ABOUT THIS TASK: Beginning with the line that includes "Given: Click the Servo_1 port label" and ending with the last line of the entries below, set down each line exactly; include no pictures.

RECORDS FOR THE TASK:

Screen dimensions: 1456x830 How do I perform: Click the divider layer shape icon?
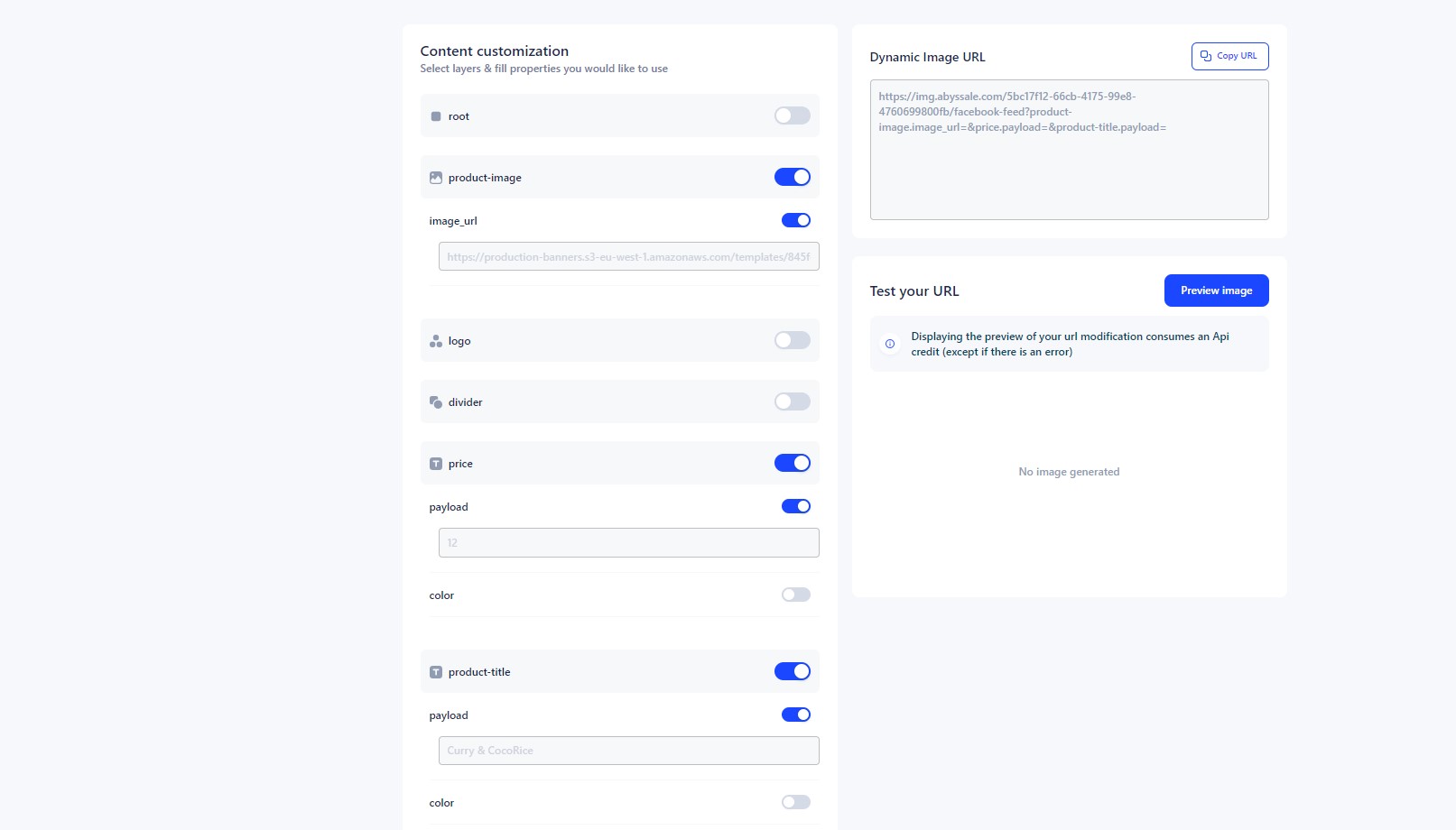click(436, 402)
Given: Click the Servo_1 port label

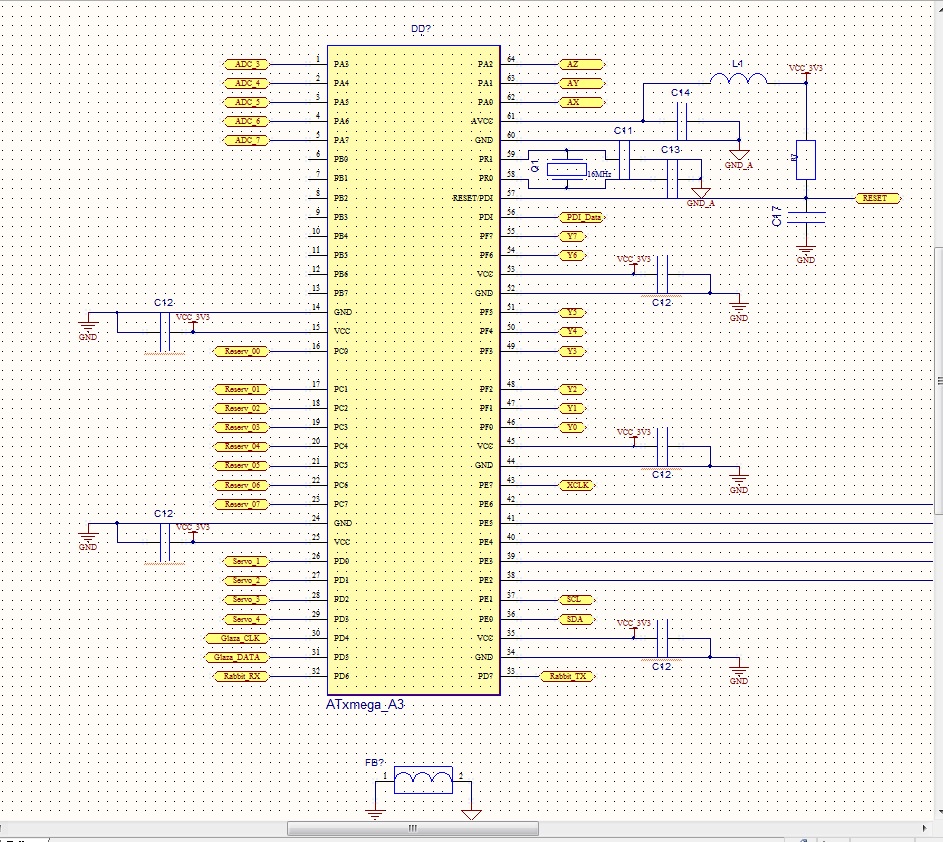Looking at the screenshot, I should click(246, 562).
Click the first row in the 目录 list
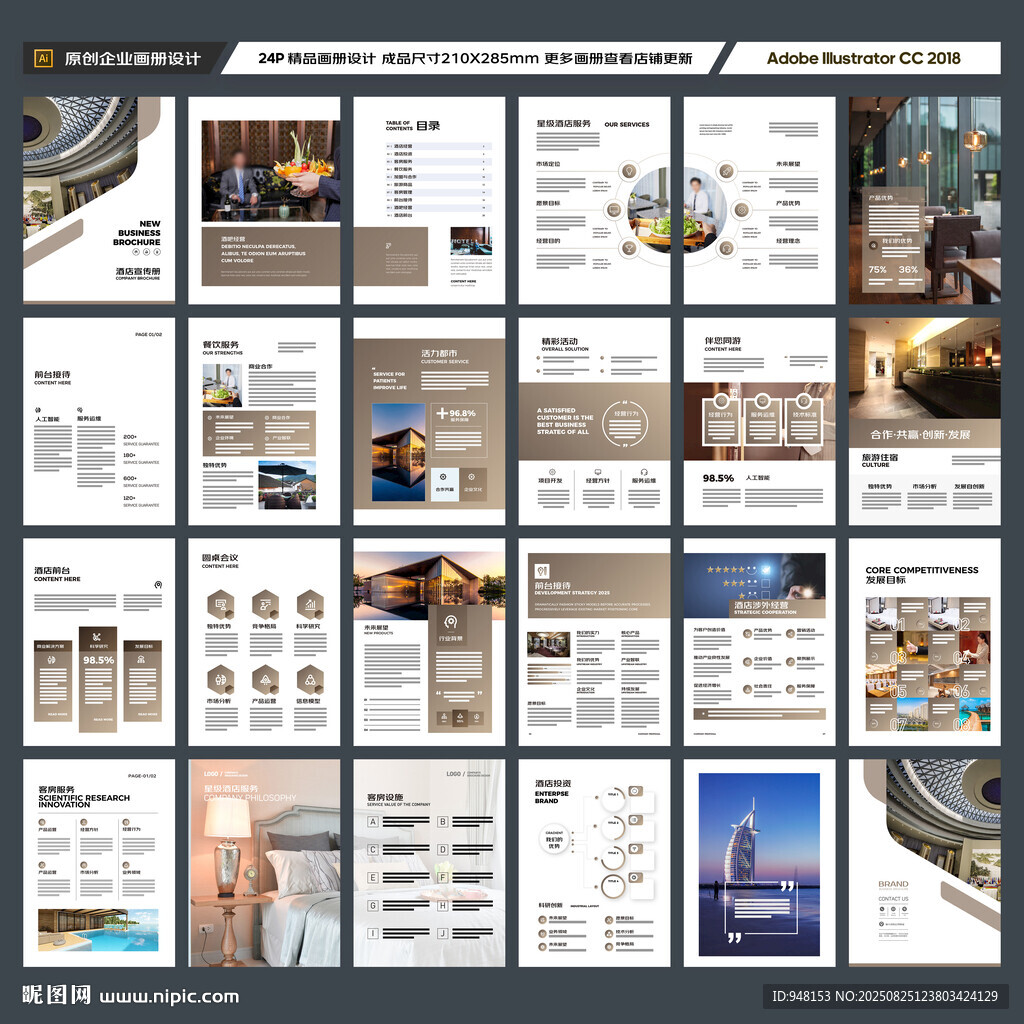The width and height of the screenshot is (1024, 1024). 438,146
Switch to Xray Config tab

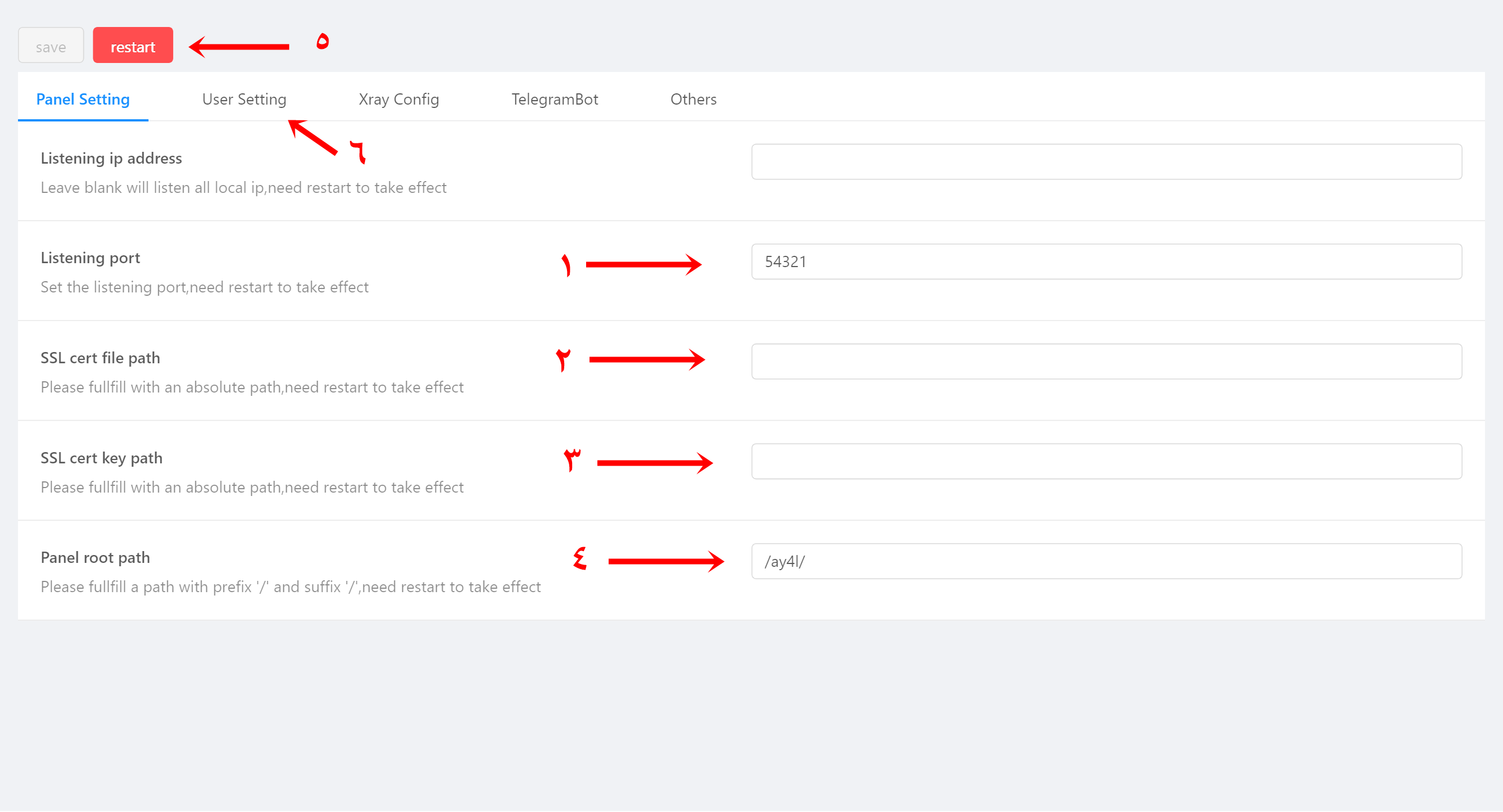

RESULT FOR THIS TASK:
Given: Click the Servo_1 port label

Looking at the screenshot, I should click(246, 562).
Click the first row in the 目录 list
The width and height of the screenshot is (1024, 1024). 438,146
Switch to Xray Config tab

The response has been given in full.